Texte extrait:
----

Leur entraîneur référent Sébastien Deleigne fut le premier appelé à la barre. A la même période, ils ont fait une mauvaise pioche en s’approchant de Tullius Detritus, le semeur de zizanie dans Astérix et Obélix, obscur personnage qui a failli faire exploser leur couple et leur projet… 

Elodie Clouvel :
On avait bien conscience de l’importance de nous appuyer sur les bonnes personnes pour nous accompagner dans cette aventure. Mais je me suis fait avoir à accorder ma confiance à une personne malveillante et j’ai pris un terrible retour de bâton. Heureusement que l’on nous a aidé à ouvrir les yeux.

C’est quoi une personne malveillante ?

Valentin Belaud : 
Un entraîneur qu’on a dû dégager qui nous a manipulé, volé de l’argent.

Elodie Clouvel : 
Violé psychologiquement.

Valentin Belaud :
Moralement

Elodie Clouvel : 
Je lui ai donné tout à ce type.

Valentin Belaud :
C’était une connaissance des parents d’Elodie mais ils ne le connaissaient pas bien.

Elodie Clouvel : 
Un gourou qui pouvait faire ce qu’il voulait de moi. 

Valentin Belaud : 
La France reconnait le viol physique mais pas encore psychique.

Pourquoi t’es-tu fait avoir ?

Elodie Clouvel : 
Ma nature était de faire confiance. J’étais à une période de ma vie un peu compliquée à l’issue des JO de Rio. Il s’est présenté un peu comme un sauveur. 

Valentin Belaud : 
C’était un pompier pyromane. 

Elodie Clouvel : 
Il a commencé à remettre en question notre entraîneur, ma relation avec Valentin… Il me faisait comprendre que je ne pourrais jamais réussir sans lui, créant ainsi une situation de dépendance

Valentin Belaud : 
Il travaillait avec une machine qu’il avait inventée.

----

Travail à faire:
**A.** Relevez toutes les répliques de Valentin Belaud dans l'entretien, dans l'ordre où elles apparaissent.
**B.** Recopiez le passage de l'entretien qui commence aux mots « Pourquoi t’es-tu fait » et s'arrête après « qu’il avait inventée. ».
**C.** Poursuivez l'entretien avec Elodie Clouvel et Valentin Belaud après sa dernière réplique.

Données:
----

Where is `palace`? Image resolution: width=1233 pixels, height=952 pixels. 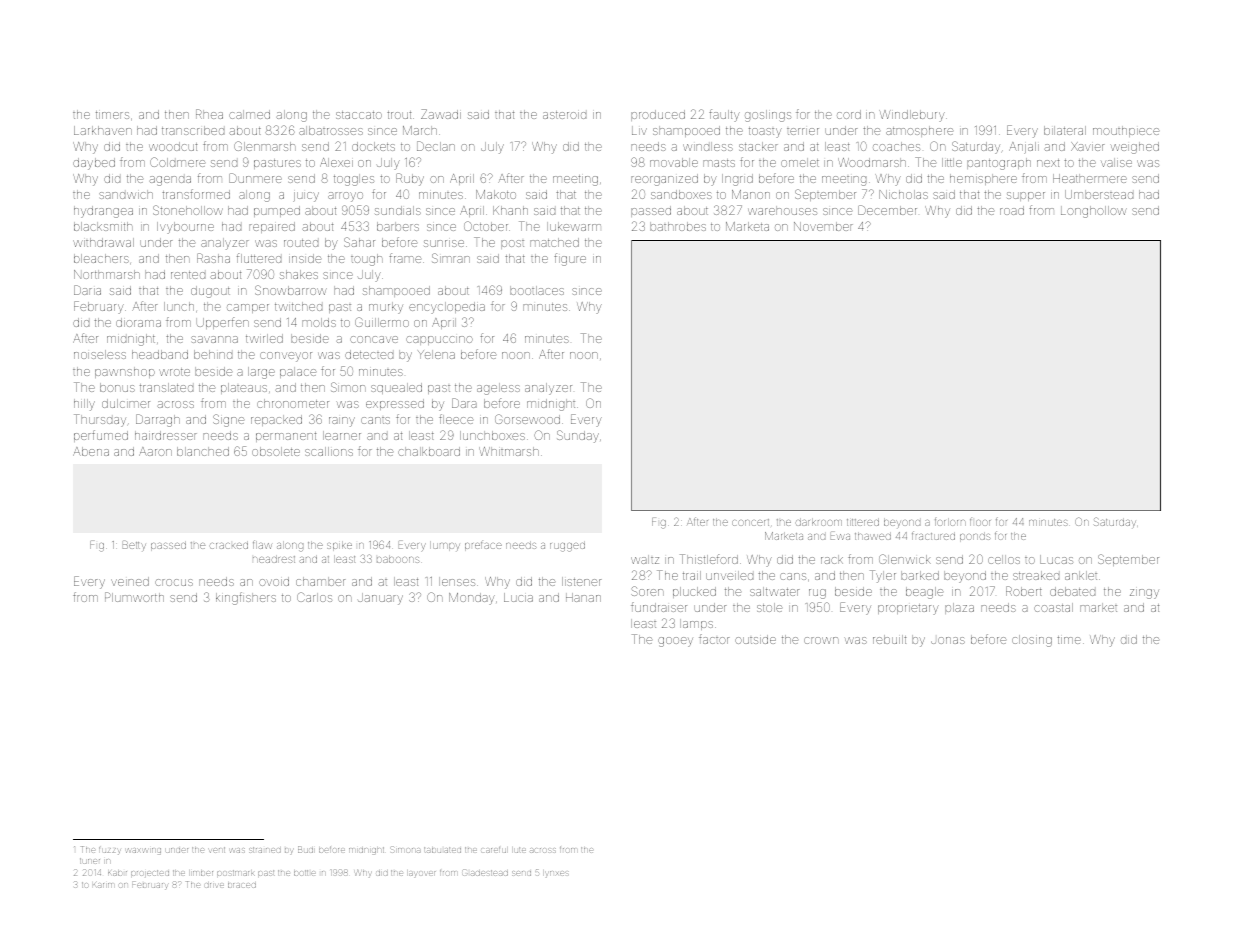
palace is located at coordinates (298, 372).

----

Les réponses:
**A.**
- Un entraîneur qu'on a dû dégager qui nous a manipulé, volé de l'argent.
- Moralement
- C'était une connaissance des parents d'Elodie mais ils ne le connaissaient pas bien.
- La France reconnait le viol physique mais pas encore psychique.
- C'était un pompier pyromane.
- Il travaillait avec une machine qu'il avait inventée.

**B.**
Pourquoi t’es-tu fait avoir ?

Elodie Clouvel : 
Ma nature était de faire confiance. J’étais à une période de ma vie un peu compliquée à l’issue des JO de Rio. Il s’est présenté un peu comme un sauveur. 

Valentin Belaud : 
C’était un pompier pyromane. 

Elodie Clouvel : 
Il a commencé à remettre en question notre entraîneur, ma relation avec Valentin… Il me faisait comprendre que je ne pourrais jamais réussir sans lui, créant ainsi une situation de dépendance

Valentin Belaud : 
Il travaillait avec une machine qu’il avait inventée.

**C.**
Elodie Clouvel : 
Magnétothérapie (???), avec des aimants, des fréquences…

Valentin Belaud : 
Oui un truc qui n’existe nulle part ailleurs. 

Elodie Clouvel : 
Sans lui, je n’étais rien, me disait-il.

Valentin Belaud : 
J’ai suivi Elo, confiance les yeux fermés, car c’est quelqu’un que j’aime. J’y vais, on y va.

Elodie Clouvel : 
Ma psy m’a dit que je n’y étais pour rien – Juste une mauvaise rencontre.

Valentin Belaud : 
Ce n’est pas pour autant que je vais être plus méfiant, suspecter des malveillances chez tout le monde. Ce n’est pas ma nature.

Elodie Clouvel : 
Je ne renonce pas non plus à ma générosité. En revanche, maintenant, je suis en éveil. Les personnes avec une telle noirceur intérieure, je pense maintenant être capable de les repérer.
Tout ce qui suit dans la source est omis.